PROBLEM REQUIREMENTS - Exactly as they appear, copy the lines from the one holding "Screen dimensions: 531x576" through the end of the records, leaving pictures out.
═══
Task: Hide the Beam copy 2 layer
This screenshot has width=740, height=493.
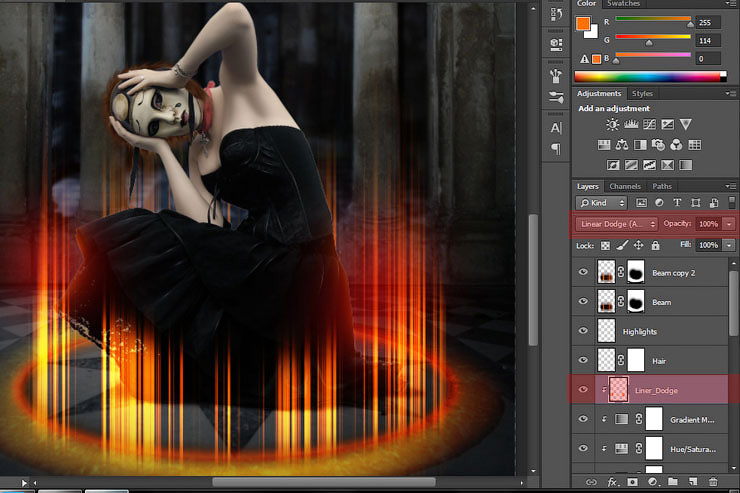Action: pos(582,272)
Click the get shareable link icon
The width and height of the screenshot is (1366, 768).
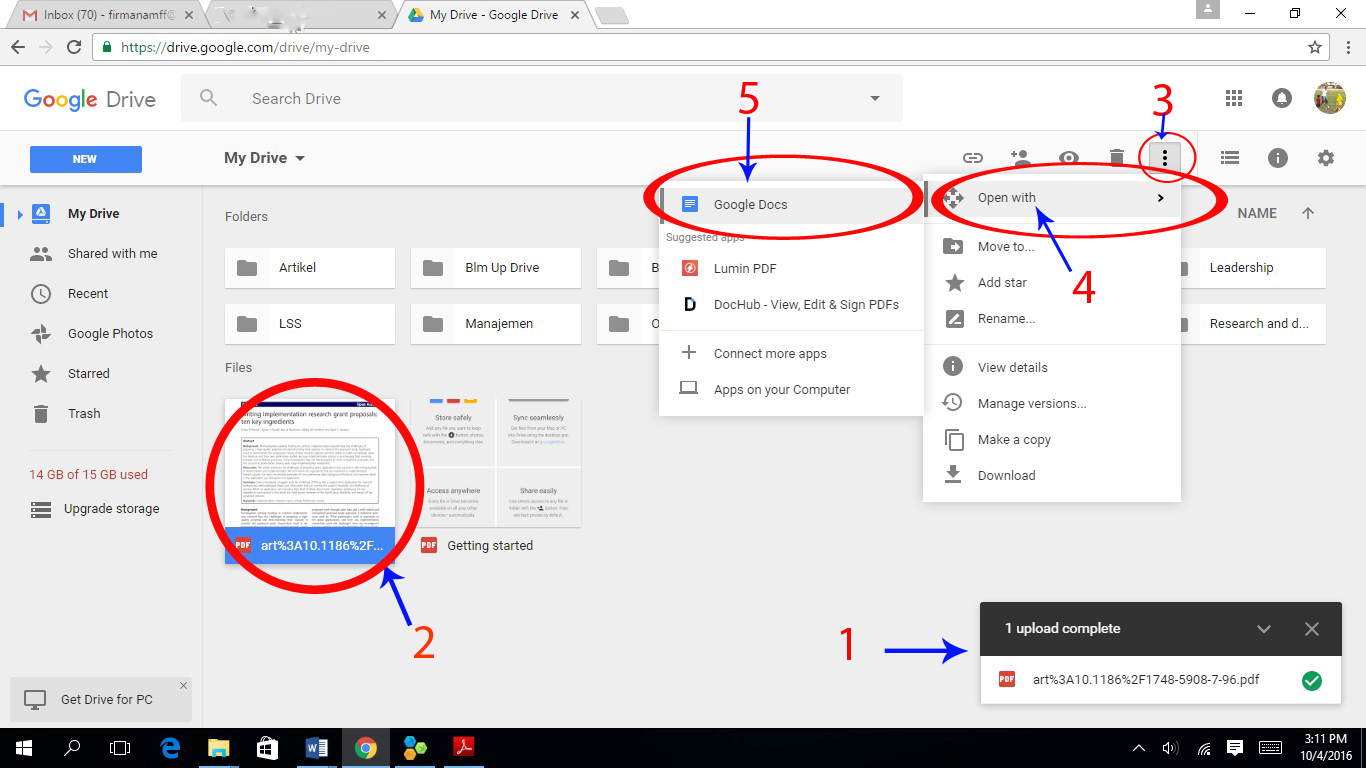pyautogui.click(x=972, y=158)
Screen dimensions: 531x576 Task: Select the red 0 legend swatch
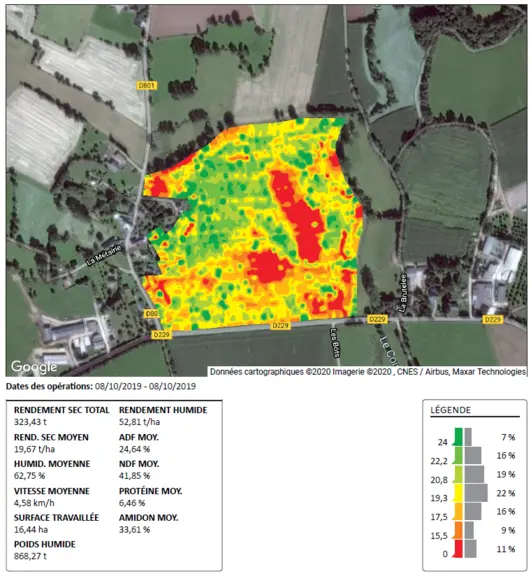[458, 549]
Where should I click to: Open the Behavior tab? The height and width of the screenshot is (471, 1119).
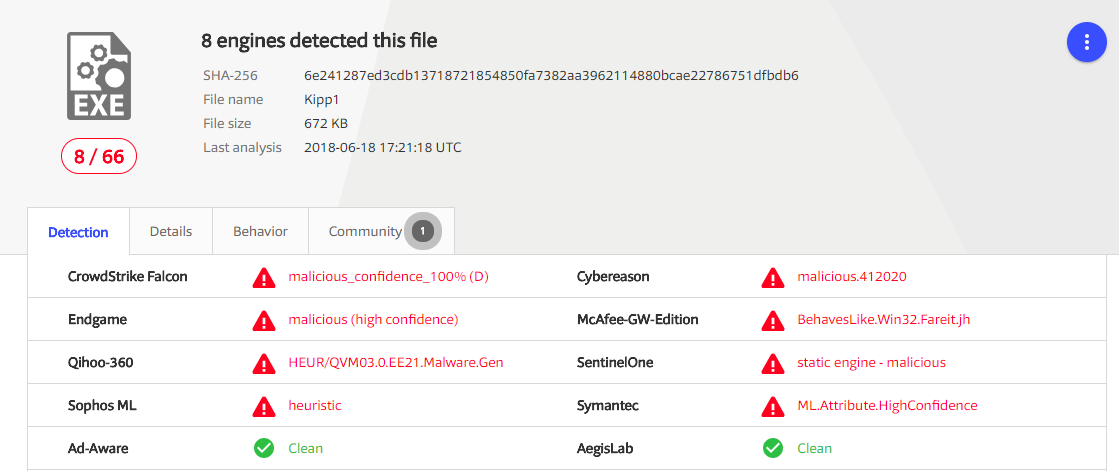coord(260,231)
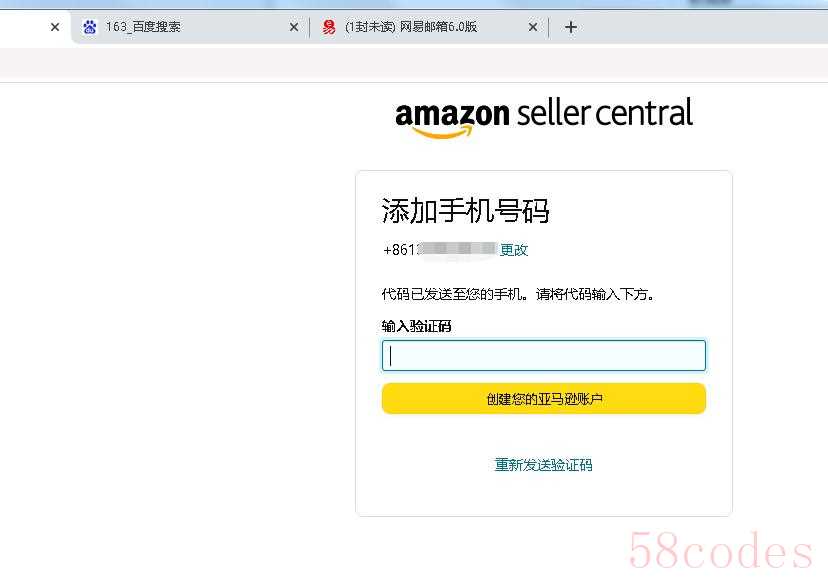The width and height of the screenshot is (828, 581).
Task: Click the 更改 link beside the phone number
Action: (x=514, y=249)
═══
SOLVED EXERCISE -
Screen dimensions: 531x576 Task: Select the red 0 legend swatch
[458, 549]
Where should I click to: Open the Behavior tab? The height and width of the screenshot is (471, 1119).
coord(260,231)
The width and height of the screenshot is (828, 581).
Task: Click the 更改 link beside the phone number
Action: (x=514, y=249)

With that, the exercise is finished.